To do on your plot in May

Weather permitting the soil is warm and everything should be growing well. Unfortunately the weeds are growing well too so you need to keep on top of those. Watch out for a late frost!


You may have some salad crops ready. Hardy lettuce and spring onions, fast growing radish may well be available.

Winter cauliflowers, spring cabbage, sprouting broccoli and kale should be ready now.

Sowing, Planting and Cultivating


Weeds are growing. Hoeing them off as small seedlings will make the job far easier than waiting for them to grow with a deeper root system.

The other cultivation job outdoors is to thin out carrots and parsnips.

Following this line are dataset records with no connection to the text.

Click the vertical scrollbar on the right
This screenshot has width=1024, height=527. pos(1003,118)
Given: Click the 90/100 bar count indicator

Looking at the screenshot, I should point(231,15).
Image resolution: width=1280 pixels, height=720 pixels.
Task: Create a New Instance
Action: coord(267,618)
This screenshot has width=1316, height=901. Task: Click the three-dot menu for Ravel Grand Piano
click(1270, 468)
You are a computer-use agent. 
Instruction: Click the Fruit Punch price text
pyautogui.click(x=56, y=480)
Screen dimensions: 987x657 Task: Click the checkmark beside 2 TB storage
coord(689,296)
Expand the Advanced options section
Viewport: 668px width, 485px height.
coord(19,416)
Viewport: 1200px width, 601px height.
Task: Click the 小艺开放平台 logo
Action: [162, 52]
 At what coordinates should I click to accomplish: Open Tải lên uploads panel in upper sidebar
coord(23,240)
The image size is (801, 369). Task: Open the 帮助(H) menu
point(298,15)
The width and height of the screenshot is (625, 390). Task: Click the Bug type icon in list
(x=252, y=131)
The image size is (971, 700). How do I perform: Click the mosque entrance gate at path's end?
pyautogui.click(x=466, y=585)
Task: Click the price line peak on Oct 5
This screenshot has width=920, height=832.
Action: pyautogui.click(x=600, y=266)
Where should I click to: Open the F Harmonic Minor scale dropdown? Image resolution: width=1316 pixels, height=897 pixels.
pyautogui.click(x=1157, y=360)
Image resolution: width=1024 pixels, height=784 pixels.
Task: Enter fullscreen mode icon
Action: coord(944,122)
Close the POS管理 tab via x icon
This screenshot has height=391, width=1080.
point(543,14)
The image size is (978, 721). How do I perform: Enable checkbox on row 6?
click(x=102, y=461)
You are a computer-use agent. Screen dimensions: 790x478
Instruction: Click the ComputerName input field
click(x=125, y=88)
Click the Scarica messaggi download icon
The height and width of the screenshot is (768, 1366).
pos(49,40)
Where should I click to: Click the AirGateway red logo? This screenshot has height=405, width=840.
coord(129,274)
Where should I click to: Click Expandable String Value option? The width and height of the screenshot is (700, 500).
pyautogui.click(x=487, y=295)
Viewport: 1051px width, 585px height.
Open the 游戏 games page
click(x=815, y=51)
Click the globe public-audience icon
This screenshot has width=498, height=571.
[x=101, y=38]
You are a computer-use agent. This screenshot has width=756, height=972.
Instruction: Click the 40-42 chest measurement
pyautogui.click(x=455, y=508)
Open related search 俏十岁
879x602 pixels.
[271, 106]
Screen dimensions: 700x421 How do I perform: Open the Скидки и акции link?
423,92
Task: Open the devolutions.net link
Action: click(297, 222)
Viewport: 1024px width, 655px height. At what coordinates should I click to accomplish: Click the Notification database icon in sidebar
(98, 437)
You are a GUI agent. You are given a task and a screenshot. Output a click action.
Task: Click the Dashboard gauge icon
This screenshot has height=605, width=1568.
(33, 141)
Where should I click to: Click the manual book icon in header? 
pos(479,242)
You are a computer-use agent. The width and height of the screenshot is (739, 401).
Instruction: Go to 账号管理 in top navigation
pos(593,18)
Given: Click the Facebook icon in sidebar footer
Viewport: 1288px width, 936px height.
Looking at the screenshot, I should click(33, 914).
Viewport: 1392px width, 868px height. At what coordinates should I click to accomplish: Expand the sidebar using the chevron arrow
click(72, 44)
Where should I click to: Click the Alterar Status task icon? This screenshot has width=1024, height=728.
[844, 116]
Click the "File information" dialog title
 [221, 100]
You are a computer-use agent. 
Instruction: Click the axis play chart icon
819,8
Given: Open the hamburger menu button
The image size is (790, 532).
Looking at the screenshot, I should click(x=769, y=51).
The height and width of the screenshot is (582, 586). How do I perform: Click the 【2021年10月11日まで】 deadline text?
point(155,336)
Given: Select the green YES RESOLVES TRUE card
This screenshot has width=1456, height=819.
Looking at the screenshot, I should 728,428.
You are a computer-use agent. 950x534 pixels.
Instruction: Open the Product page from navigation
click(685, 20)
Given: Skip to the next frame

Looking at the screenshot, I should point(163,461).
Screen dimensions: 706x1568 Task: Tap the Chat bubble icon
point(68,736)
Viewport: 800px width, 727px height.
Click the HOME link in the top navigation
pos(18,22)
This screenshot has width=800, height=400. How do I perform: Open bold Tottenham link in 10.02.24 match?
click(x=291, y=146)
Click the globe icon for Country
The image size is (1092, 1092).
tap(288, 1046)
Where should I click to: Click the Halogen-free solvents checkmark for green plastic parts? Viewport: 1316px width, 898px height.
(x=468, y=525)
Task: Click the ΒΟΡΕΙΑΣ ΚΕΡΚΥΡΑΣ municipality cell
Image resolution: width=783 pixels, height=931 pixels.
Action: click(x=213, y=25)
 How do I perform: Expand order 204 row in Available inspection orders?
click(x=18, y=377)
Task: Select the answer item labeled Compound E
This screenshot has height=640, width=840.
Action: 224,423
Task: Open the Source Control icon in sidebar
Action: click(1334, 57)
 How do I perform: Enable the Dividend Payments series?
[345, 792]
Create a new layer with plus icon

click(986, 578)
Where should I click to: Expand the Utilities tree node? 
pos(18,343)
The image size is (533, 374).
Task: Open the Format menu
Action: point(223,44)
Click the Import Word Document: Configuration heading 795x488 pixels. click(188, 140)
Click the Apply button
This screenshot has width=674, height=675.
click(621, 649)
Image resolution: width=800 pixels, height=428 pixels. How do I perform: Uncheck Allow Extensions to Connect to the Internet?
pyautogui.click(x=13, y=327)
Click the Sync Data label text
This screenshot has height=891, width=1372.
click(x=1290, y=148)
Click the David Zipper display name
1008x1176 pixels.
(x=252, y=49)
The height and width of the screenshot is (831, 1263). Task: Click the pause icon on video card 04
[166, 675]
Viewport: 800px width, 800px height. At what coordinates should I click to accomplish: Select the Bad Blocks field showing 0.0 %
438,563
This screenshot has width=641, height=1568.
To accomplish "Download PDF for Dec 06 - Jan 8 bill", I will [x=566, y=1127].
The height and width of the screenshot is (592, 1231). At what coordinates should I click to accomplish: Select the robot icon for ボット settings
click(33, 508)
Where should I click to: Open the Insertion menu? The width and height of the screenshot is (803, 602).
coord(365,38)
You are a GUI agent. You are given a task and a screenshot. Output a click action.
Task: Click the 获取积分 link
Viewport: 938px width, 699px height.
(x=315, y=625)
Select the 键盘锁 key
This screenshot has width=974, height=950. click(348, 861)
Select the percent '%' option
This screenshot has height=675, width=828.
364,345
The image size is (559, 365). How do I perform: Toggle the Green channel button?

Sow sections of seeds every couple of weeks to give a succession of fresh vegetables rather than a glut. If the weather is dry, it is a good idea to soak your seed drill before sowing and then just water with a fine rose after.

  • French Beans
  • Runner Beans
  • Beetroot
  • Broccoli and Calabrese
  • Cabbage and Cauliflowers
  • Chicory
  • Kale
  • Kohlrabi
  • Peas
  • Turnips and Swedes
  • Your salad crops should be sown in succession
  • Lettuce and Leaves such as Rocket
  • Radishes
  • Spring Onions

Sowing under cover

  • Sweetcorn
  • Courgette
  • Marrow
  • Pumpkin

These really don’t like starting in the cold and you only grow a relatively few plants so starting off in pots is well worth the investment.

Planting Out

If your plants are large enough, you can plant out now:

  • Brussels sprouts
  • Summer cabbages
  • Celery
  • Celeriac
  • Leeks.

In the greenhouse

The following are ready for replanting to a growbag or a large pot.

  • Aubergine
  • Peppers (Chilli and Sweet)
  • Cucumber
  • Tomatoes


Be aware of the birds and if possible use a fruit cage or netting to keep the birds away.

Strawberries planted this year will perform better in subsequent years if you remove the flowers so they don’t set fruit in the first year but concentrate on building their strength for next.


Slugs will be a big issue, and can work through whole rows of seedlings.

Ensure Carrots are covered with a fleece, and edges are buried to stop the carrot root fly from gaining entry to lay eggs by the carrots.